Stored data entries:
____

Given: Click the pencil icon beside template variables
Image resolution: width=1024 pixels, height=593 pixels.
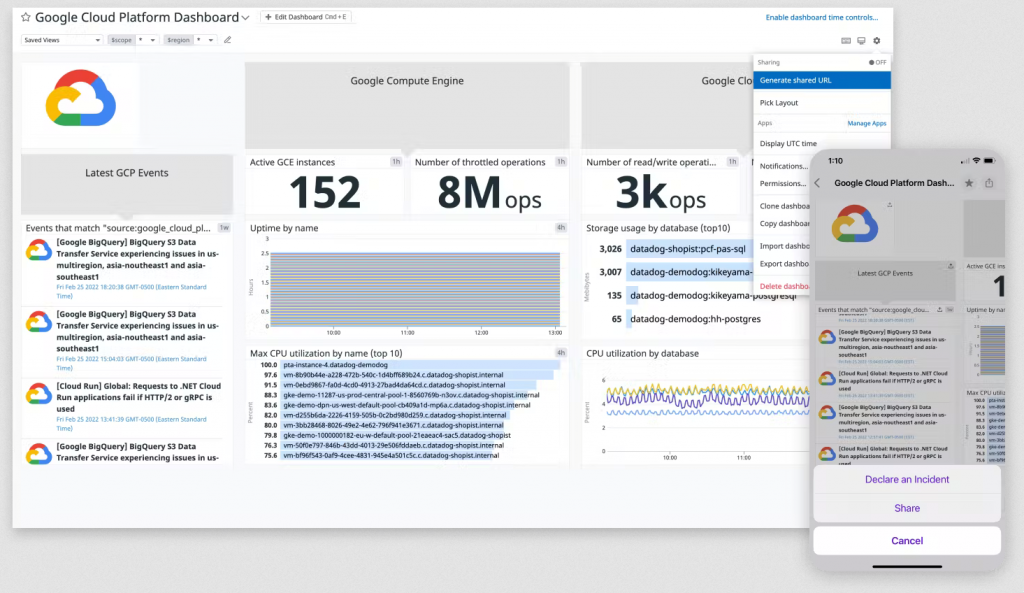Looking at the screenshot, I should point(228,40).
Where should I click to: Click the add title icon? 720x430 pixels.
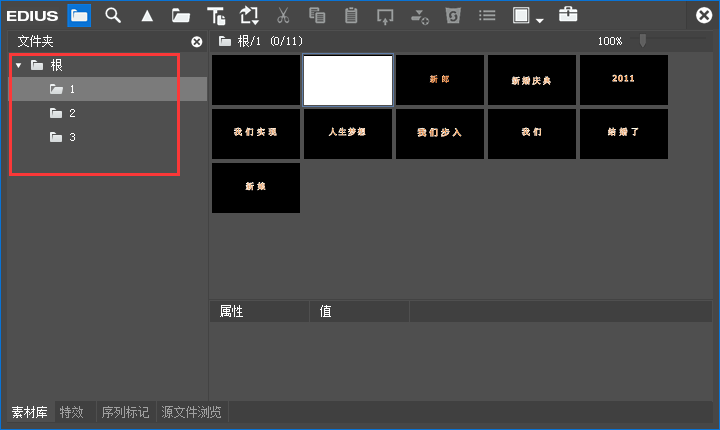[x=215, y=15]
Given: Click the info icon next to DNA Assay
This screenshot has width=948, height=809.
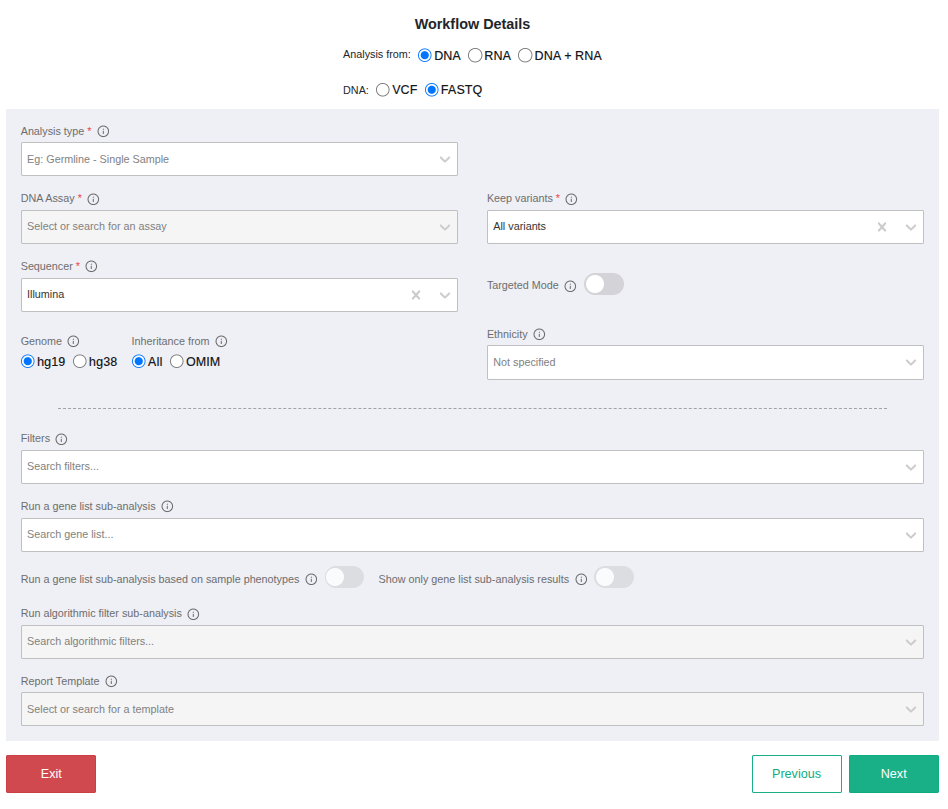Looking at the screenshot, I should [x=93, y=199].
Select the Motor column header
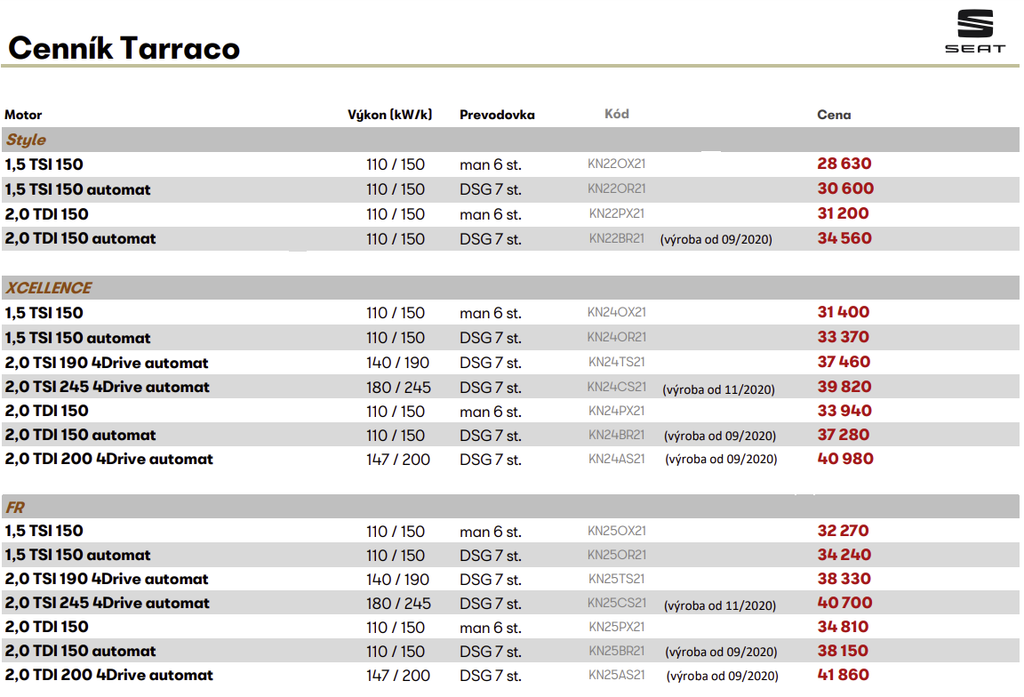The height and width of the screenshot is (697, 1024). 23,115
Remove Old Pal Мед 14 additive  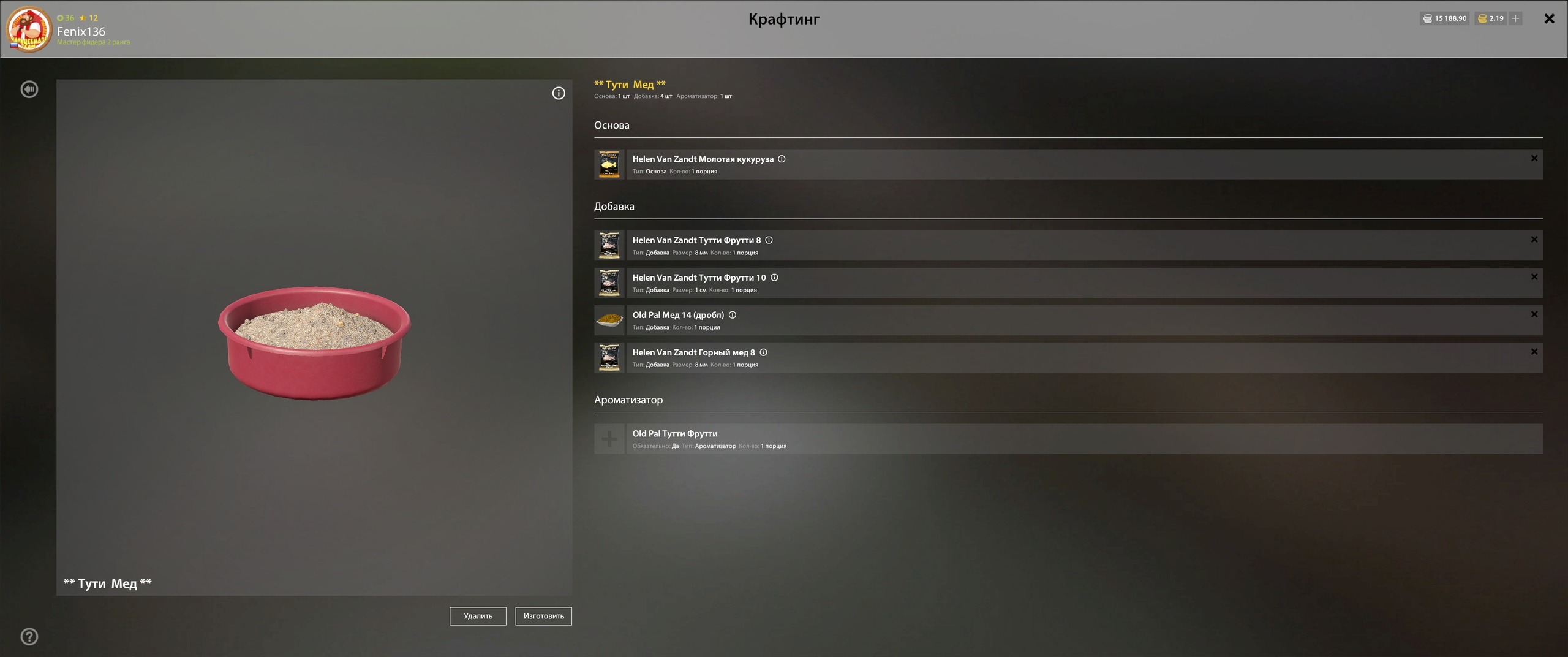click(1534, 314)
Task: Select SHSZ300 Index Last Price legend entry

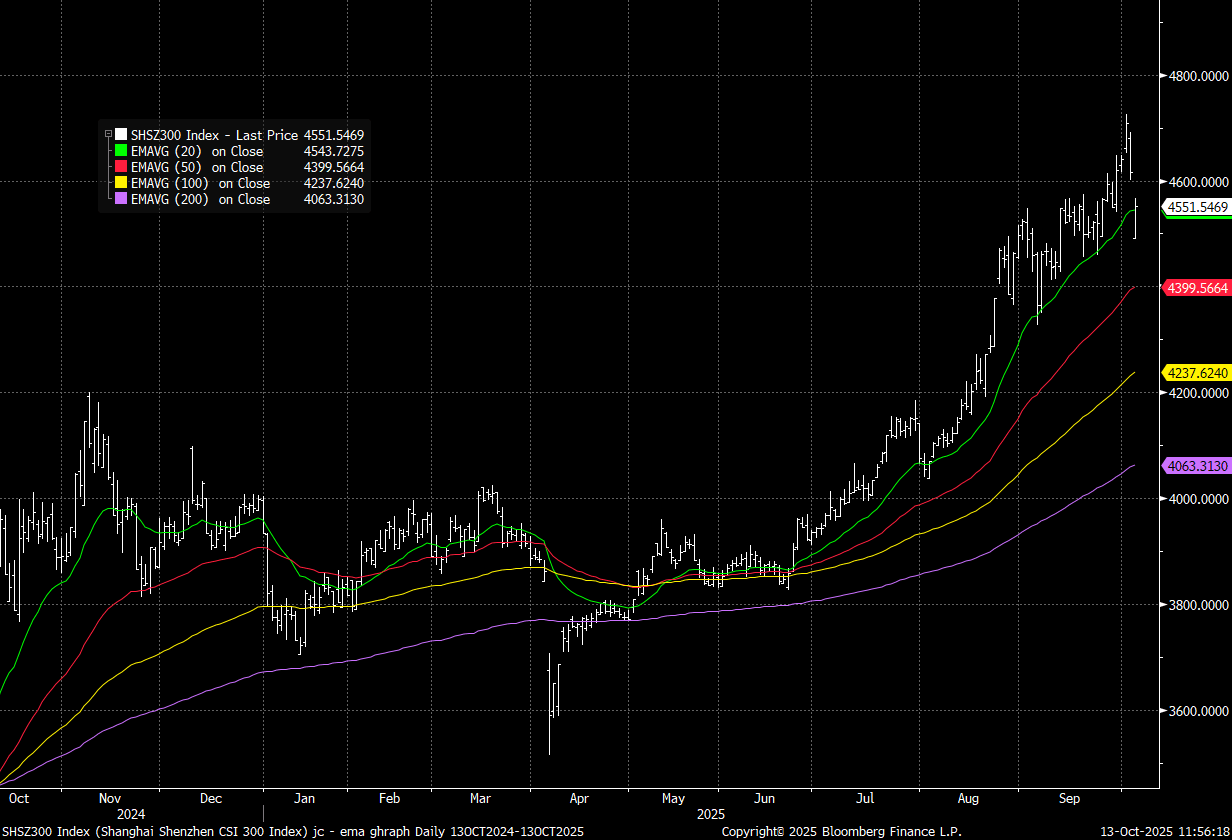Action: point(214,134)
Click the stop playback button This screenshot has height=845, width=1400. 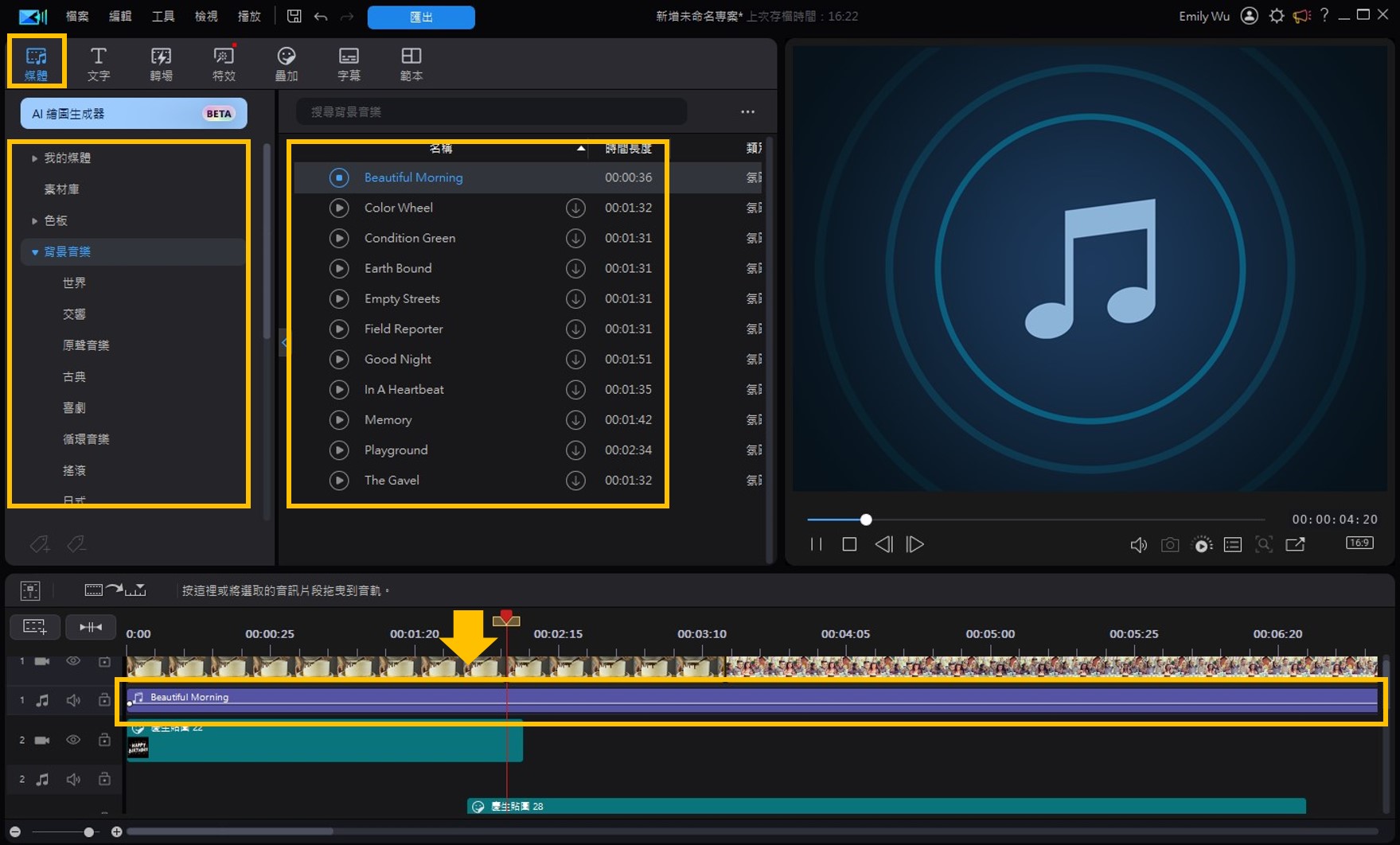click(849, 544)
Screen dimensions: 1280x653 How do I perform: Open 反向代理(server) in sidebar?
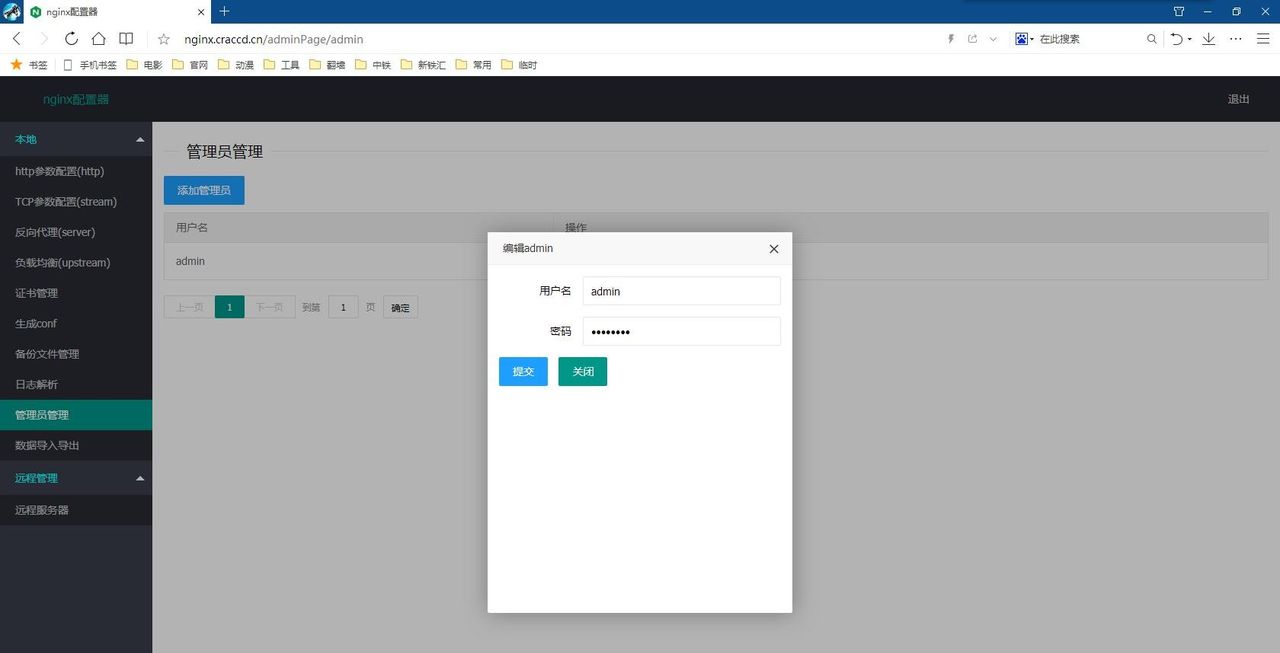[55, 232]
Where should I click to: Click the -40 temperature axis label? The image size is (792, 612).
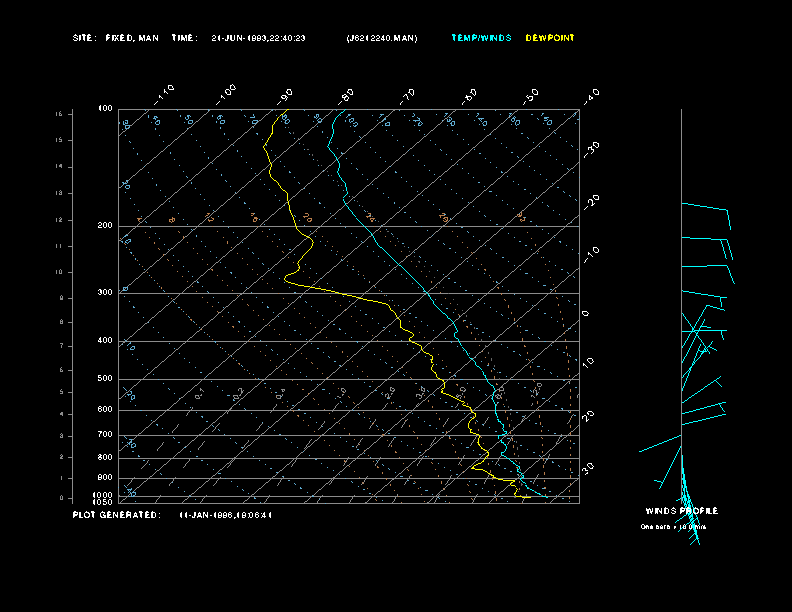tap(590, 95)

____

## [EXERCISE BRIEF]
Nothing but the lines from the line containing "Screen dimensions: 1280x653" through the end of the data, both ends included, is to be reproduced, exactly as written and without the pictures.

## [OUTPUT FOR THIS TASK]
Screen dimensions: 1280x653 How do I perform: Open 反向代理(server) in sidebar?
[55, 232]
Where should I click to: Click the -40 temperature axis label? The image size is (792, 612).
tap(590, 95)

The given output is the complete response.